• _Short exercise_
Print the records verbatim from the line that contains "Screen dimensions: 2265x493" through the end of the records, including both ends, and leave the pictures out.

────────────────────────────────────────

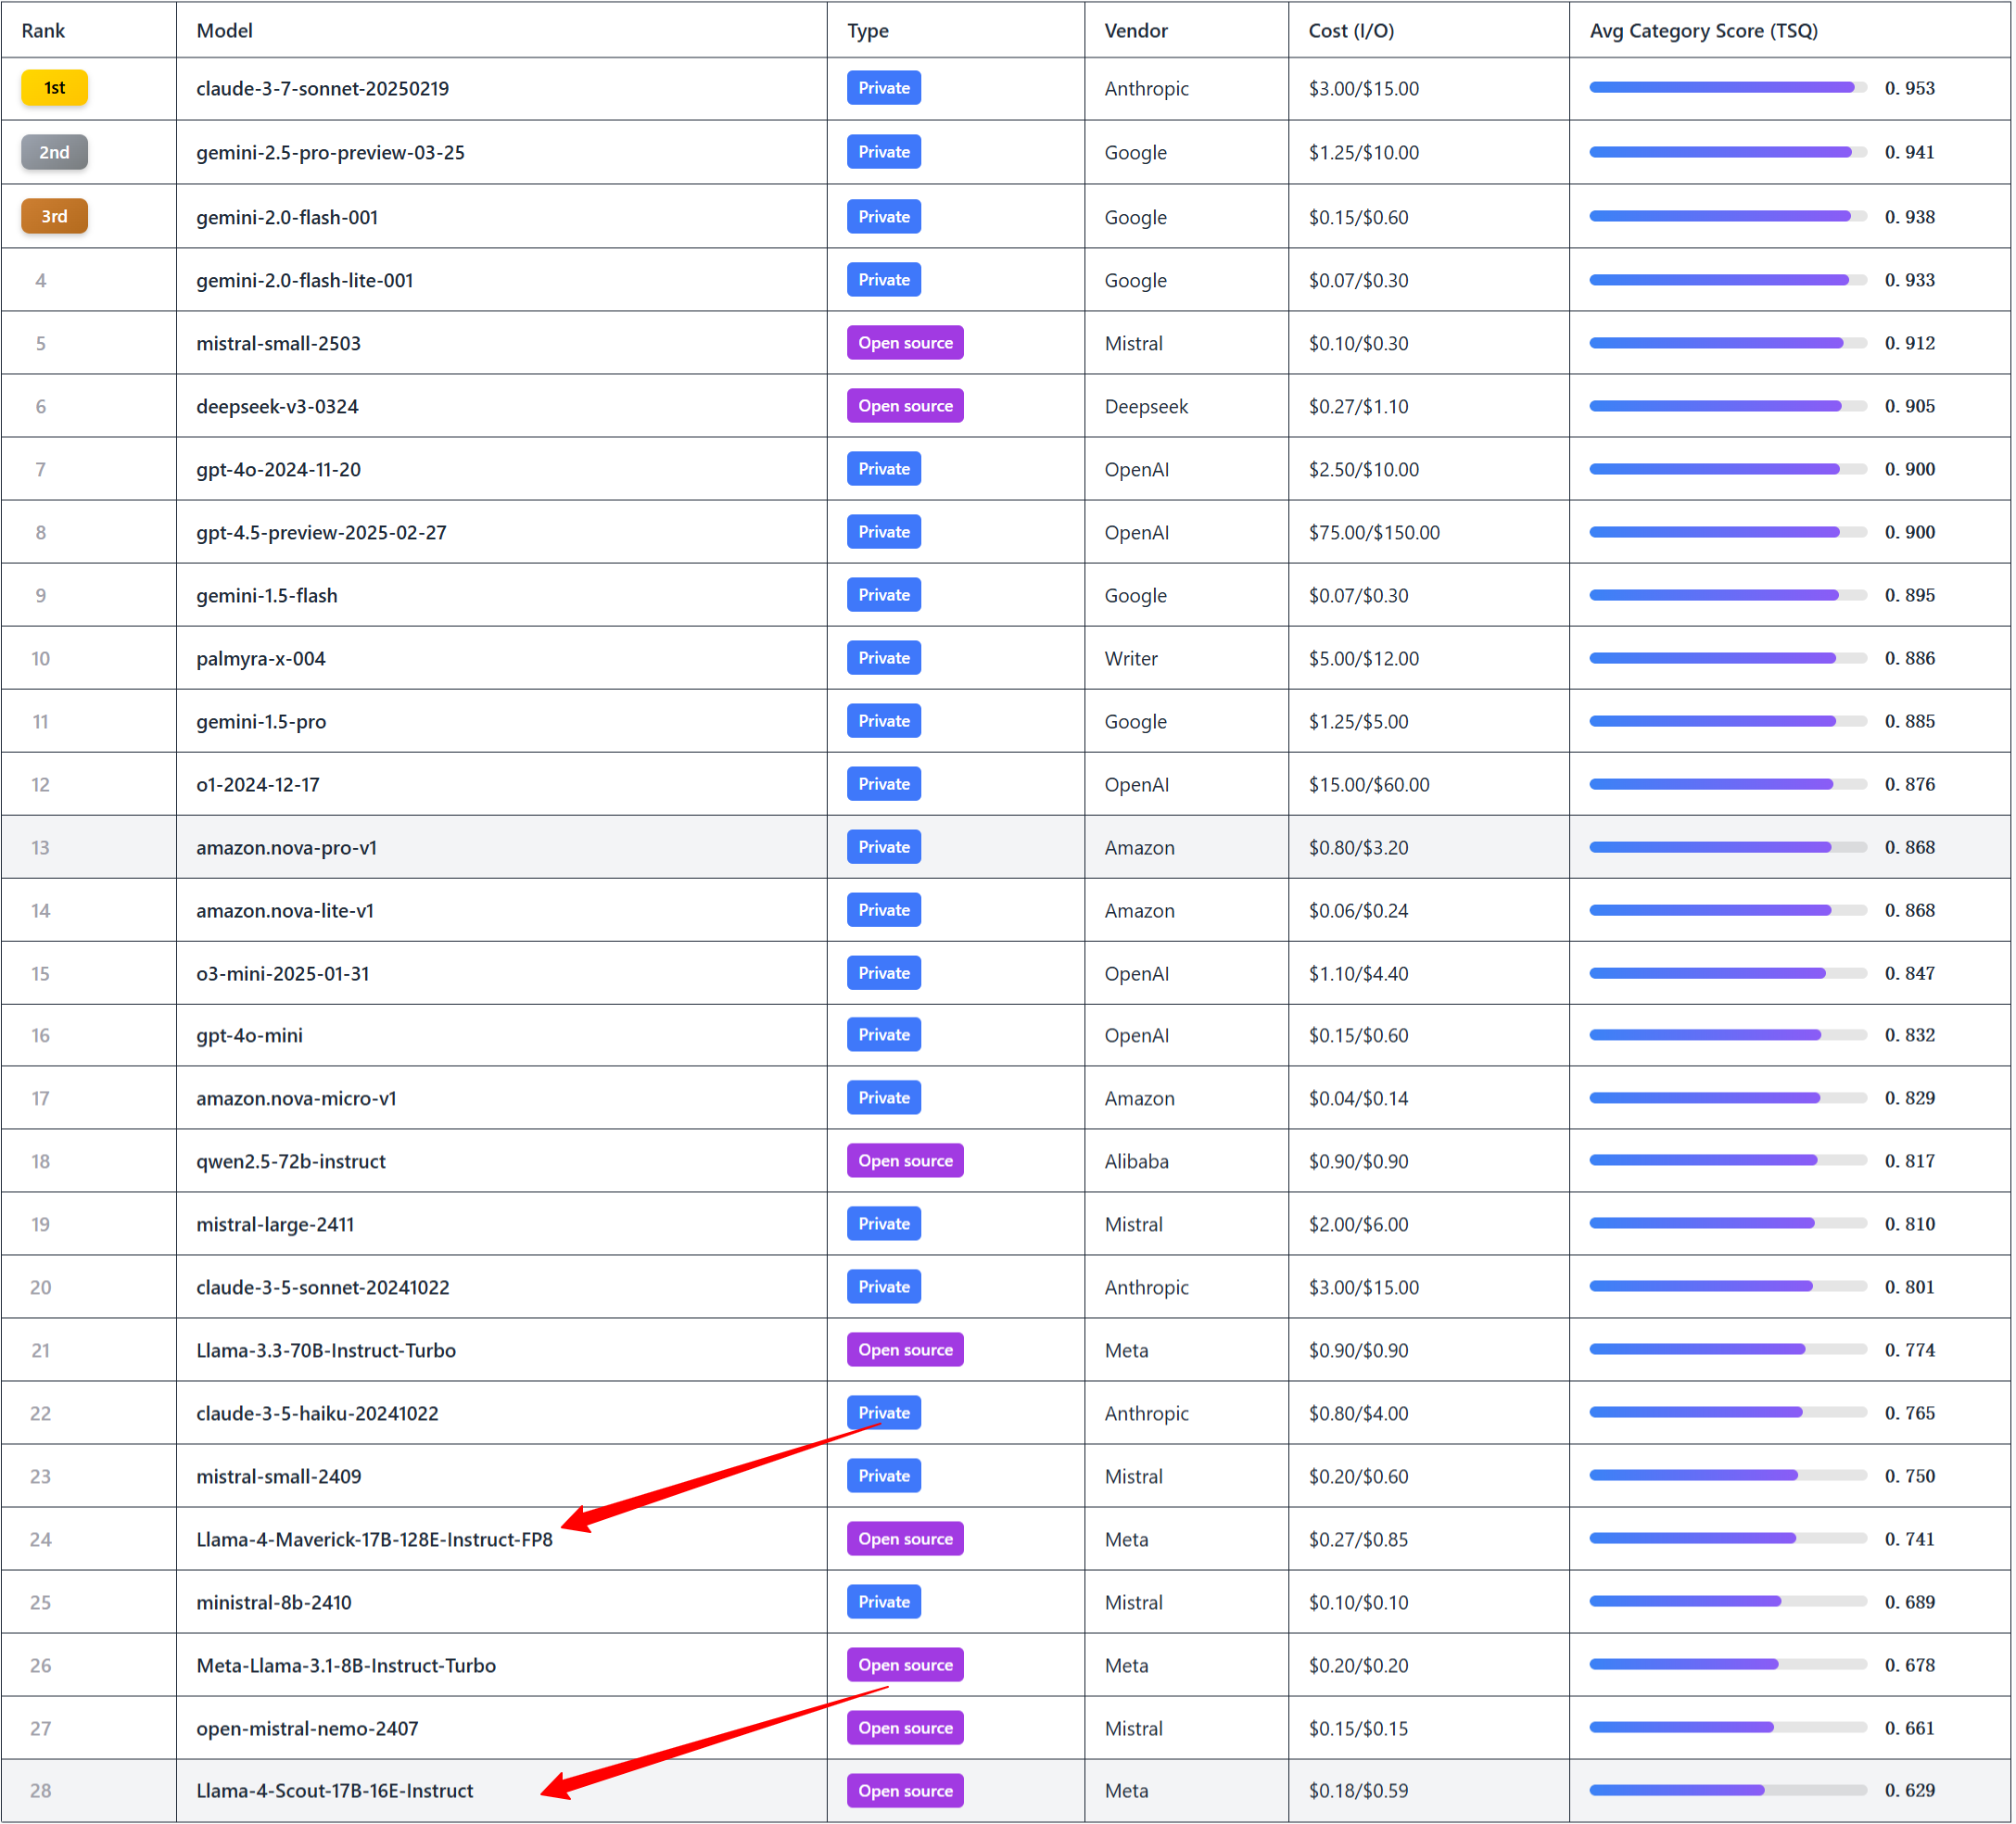The width and height of the screenshot is (2016, 1824).
Task: Select gemini-2.5-pro-preview-03-25 model name
Action: point(330,152)
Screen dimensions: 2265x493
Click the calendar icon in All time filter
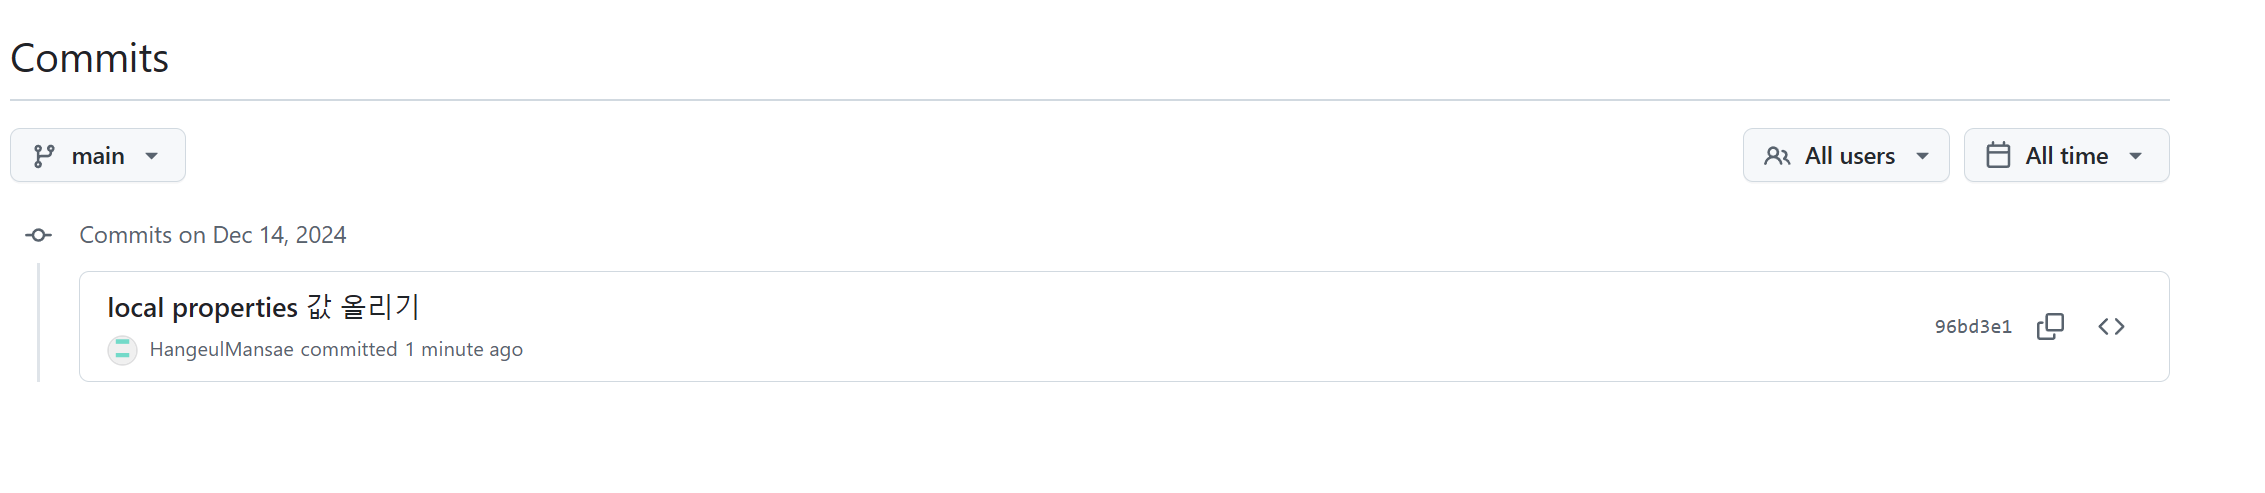1998,155
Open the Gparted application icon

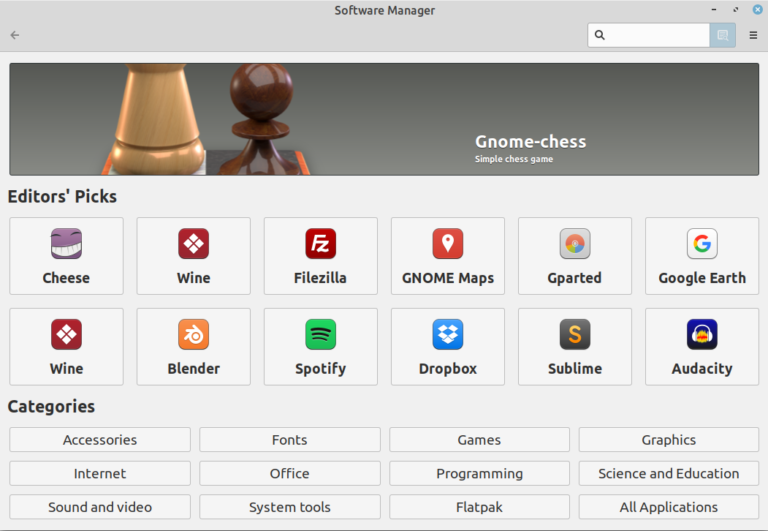coord(574,244)
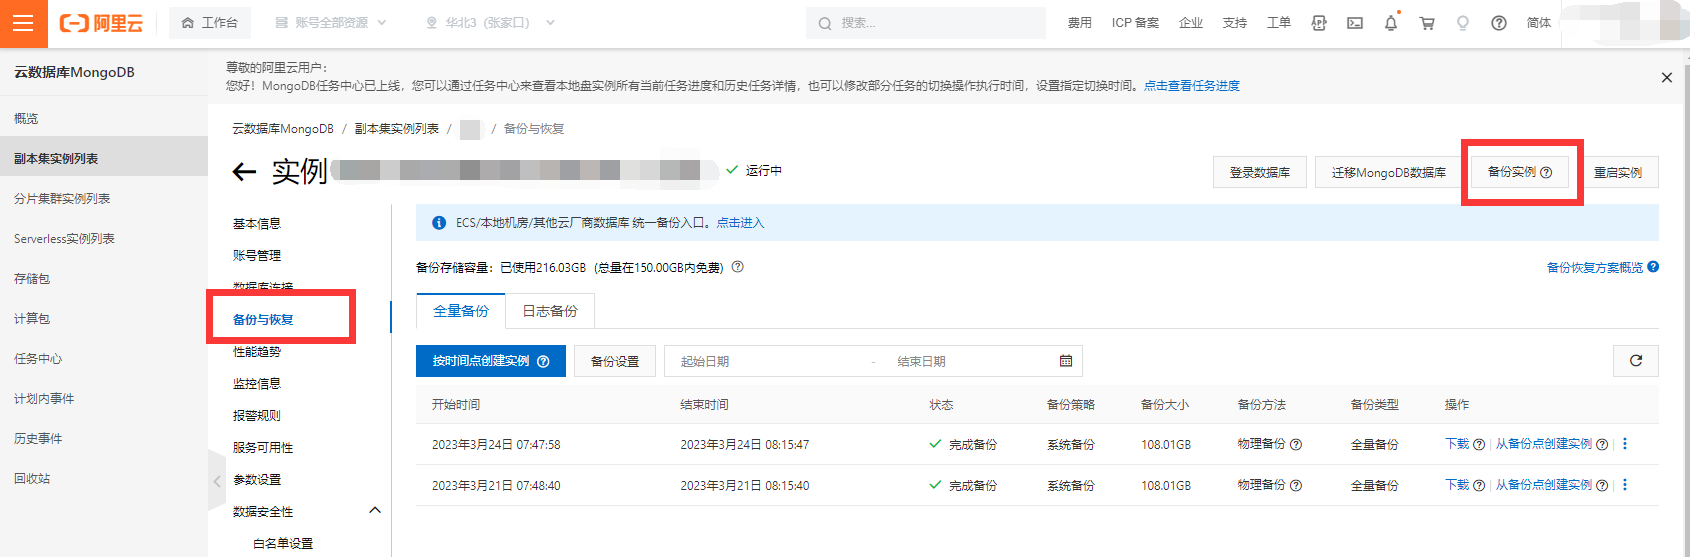Click the 备份设置 button
This screenshot has height=557, width=1690.
click(615, 361)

────────────────────────────────────────

• _The reply_
Screen dimensions: 2265x493
Click the calendar icon in All time filter
1998,155
Open the Gparted application icon

coord(574,244)
Click the 备份设置 button
This screenshot has height=557, width=1690.
click(615, 361)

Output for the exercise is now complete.